■ **ABOUT THIS TASK**: Would you repeat each line below precisely as it stands?

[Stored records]

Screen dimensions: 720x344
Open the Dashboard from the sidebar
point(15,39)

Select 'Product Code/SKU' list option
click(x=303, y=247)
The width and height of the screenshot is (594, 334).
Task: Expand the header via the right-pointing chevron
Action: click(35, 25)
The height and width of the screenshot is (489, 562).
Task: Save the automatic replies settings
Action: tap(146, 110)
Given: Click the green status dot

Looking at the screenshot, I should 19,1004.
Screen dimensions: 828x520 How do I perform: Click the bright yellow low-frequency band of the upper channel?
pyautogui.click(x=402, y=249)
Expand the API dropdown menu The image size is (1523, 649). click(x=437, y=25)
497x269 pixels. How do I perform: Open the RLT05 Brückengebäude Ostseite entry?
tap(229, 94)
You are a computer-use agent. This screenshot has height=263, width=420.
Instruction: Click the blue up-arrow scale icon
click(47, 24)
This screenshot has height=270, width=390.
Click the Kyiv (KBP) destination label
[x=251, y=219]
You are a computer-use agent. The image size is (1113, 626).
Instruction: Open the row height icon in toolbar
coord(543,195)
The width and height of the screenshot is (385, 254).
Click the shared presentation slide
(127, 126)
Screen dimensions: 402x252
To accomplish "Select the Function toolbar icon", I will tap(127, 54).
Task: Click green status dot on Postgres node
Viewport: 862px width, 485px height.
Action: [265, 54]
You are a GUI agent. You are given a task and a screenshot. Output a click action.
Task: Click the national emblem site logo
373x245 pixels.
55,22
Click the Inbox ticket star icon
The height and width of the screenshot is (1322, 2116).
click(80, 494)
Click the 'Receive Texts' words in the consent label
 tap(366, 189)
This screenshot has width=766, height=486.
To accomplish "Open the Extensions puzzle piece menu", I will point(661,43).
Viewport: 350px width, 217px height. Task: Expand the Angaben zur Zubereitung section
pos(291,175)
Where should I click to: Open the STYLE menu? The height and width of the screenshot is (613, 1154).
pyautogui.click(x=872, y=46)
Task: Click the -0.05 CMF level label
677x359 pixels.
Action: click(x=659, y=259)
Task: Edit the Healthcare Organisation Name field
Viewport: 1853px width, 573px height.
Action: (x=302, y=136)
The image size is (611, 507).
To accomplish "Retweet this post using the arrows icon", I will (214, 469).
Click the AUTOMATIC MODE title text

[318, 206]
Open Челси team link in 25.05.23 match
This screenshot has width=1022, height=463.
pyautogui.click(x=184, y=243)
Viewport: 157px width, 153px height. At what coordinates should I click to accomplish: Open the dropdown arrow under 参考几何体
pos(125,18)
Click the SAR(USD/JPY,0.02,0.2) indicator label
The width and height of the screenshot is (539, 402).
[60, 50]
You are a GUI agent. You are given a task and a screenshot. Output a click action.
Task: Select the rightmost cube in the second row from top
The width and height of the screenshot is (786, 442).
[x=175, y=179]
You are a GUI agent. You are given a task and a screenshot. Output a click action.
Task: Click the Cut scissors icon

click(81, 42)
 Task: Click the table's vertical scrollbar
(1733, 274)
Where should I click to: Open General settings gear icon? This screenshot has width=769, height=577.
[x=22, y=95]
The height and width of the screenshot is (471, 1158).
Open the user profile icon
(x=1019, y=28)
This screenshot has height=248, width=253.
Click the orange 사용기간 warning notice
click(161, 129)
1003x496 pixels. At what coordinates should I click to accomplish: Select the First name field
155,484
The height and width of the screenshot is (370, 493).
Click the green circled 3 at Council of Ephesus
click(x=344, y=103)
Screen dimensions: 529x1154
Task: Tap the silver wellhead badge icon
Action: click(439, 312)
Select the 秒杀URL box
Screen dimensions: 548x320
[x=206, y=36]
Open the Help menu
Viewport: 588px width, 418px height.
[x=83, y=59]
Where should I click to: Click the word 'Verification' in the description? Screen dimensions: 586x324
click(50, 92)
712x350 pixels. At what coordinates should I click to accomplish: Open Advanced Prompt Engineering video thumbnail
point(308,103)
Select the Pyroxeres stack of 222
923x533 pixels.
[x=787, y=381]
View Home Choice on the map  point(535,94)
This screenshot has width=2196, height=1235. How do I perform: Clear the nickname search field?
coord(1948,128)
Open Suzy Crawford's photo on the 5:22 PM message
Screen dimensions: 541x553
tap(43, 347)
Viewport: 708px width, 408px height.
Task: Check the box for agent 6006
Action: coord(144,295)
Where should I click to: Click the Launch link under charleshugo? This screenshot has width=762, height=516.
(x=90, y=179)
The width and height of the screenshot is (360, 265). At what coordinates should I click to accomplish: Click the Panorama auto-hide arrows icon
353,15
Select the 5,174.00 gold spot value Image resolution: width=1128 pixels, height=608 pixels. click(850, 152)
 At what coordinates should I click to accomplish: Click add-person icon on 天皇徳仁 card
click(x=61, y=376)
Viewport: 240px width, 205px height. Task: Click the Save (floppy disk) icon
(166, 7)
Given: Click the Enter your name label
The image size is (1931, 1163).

■ **WRITTEN RESPONSE**:
Screen dimensions: 720x344
Open the Dashboard from the sidebar
point(15,39)

Select 'Product Code/SKU' list option
click(x=303, y=247)
The width and height of the screenshot is (594, 334).
Task: Expand the header via the right-pointing chevron
Action: click(35, 25)
The height and width of the screenshot is (489, 562).
Task: Save the automatic replies settings
Action: tap(146, 110)
Given: Click the green status dot

Looking at the screenshot, I should 19,1004.
Screen dimensions: 828x520 How do I perform: Click the bright yellow low-frequency band of the upper channel?
pyautogui.click(x=402, y=249)
Expand the API dropdown menu The image size is (1523, 649). click(x=437, y=25)
497x269 pixels. How do I perform: Open the RLT05 Brückengebäude Ostseite entry?
tap(229, 94)
You are a computer-use agent. This screenshot has height=263, width=420.
Instruction: Click the blue up-arrow scale icon
click(47, 24)
This screenshot has height=270, width=390.
Click the Kyiv (KBP) destination label
[x=251, y=219]
You are a computer-use agent. The image size is (1113, 626).
Instruction: Open the row height icon in toolbar
coord(543,195)
The width and height of the screenshot is (385, 254).
Click the shared presentation slide
(127, 126)
Screen dimensions: 402x252
To accomplish "Select the Function toolbar icon", I will tap(127, 54).
Task: Click green status dot on Postgres node
Viewport: 862px width, 485px height.
Action: [265, 54]
You are a GUI agent. You are given a task and a screenshot. Output a click action.
Task: Click the national emblem site logo
373x245 pixels.
55,22
Click the Inbox ticket star icon
The height and width of the screenshot is (1322, 2116).
click(80, 494)
Click the 'Receive Texts' words in the consent label
 tap(366, 189)
This screenshot has width=766, height=486.
To accomplish "Open the Extensions puzzle piece menu", I will point(661,43).
Viewport: 350px width, 217px height. Task: Expand the Angaben zur Zubereitung section
pos(291,175)
Where should I click to: Open the STYLE menu? The height and width of the screenshot is (613, 1154).
pyautogui.click(x=872, y=46)
Task: Click the -0.05 CMF level label
677x359 pixels.
Action: click(x=659, y=259)
Task: Edit the Healthcare Organisation Name field
Viewport: 1853px width, 573px height.
Action: (x=302, y=136)
The image size is (611, 507).
To accomplish "Retweet this post using the arrows icon", I will (214, 469).
Click the AUTOMATIC MODE title text

[318, 206]
Open Челси team link in 25.05.23 match
This screenshot has width=1022, height=463.
pyautogui.click(x=184, y=243)
Viewport: 157px width, 153px height. At what coordinates should I click to accomplish: Open the dropdown arrow under 参考几何体
pos(125,18)
Click the SAR(USD/JPY,0.02,0.2) indicator label
The width and height of the screenshot is (539, 402).
[60, 50]
You are a GUI agent. You are given a task and a screenshot. Output a click action.
Task: Select the rightmost cube in the second row from top
The width and height of the screenshot is (786, 442).
[x=175, y=179]
You are a GUI agent. You are given a task and a screenshot. Output a click action.
Task: Click the Cut scissors icon

click(81, 42)
 Task: Click the table's vertical scrollbar
(1733, 274)
Where should I click to: Open General settings gear icon? This screenshot has width=769, height=577.
[x=22, y=95]
The height and width of the screenshot is (471, 1158).
Open the user profile icon
(x=1019, y=28)
This screenshot has height=248, width=253.
Click the orange 사용기간 warning notice
click(161, 129)
1003x496 pixels. At what coordinates should I click to accomplish: Select the First name field
155,484
The height and width of the screenshot is (370, 493).
Click the green circled 3 at Council of Ephesus
click(x=344, y=103)
Screen dimensions: 529x1154
Task: Tap the silver wellhead badge icon
Action: click(439, 312)
Select the 秒杀URL box
Screen dimensions: 548x320
[x=206, y=36]
Open the Help menu
Viewport: 588px width, 418px height.
[x=83, y=59]
Where should I click to: Click the word 'Verification' in the description? Screen dimensions: 586x324
click(50, 92)
712x350 pixels. At what coordinates should I click to accomplish: Open Advanced Prompt Engineering video thumbnail
point(308,103)
Select the Pyroxeres stack of 222
923x533 pixels.
[x=787, y=381]
View Home Choice on the map  point(535,94)
This screenshot has width=2196, height=1235. How do I perform: Clear the nickname search field?
coord(1948,128)
Open Suzy Crawford's photo on the 5:22 PM message
Screen dimensions: 541x553
tap(43, 347)
Viewport: 708px width, 408px height.
Task: Check the box for agent 6006
Action: coord(144,295)
Where should I click to: Click the Launch link under charleshugo? This screenshot has width=762, height=516.
(x=90, y=179)
The width and height of the screenshot is (360, 265). At what coordinates should I click to accomplish: Click the Panorama auto-hide arrows icon
353,15
Select the 5,174.00 gold spot value Image resolution: width=1128 pixels, height=608 pixels. click(850, 152)
 At what coordinates should I click to accomplish: Click add-person icon on 天皇徳仁 card
click(x=61, y=376)
Viewport: 240px width, 205px height. Task: Click the Save (floppy disk) icon
(166, 7)
Given: Click the Enter your name label
The image size is (1931, 1163).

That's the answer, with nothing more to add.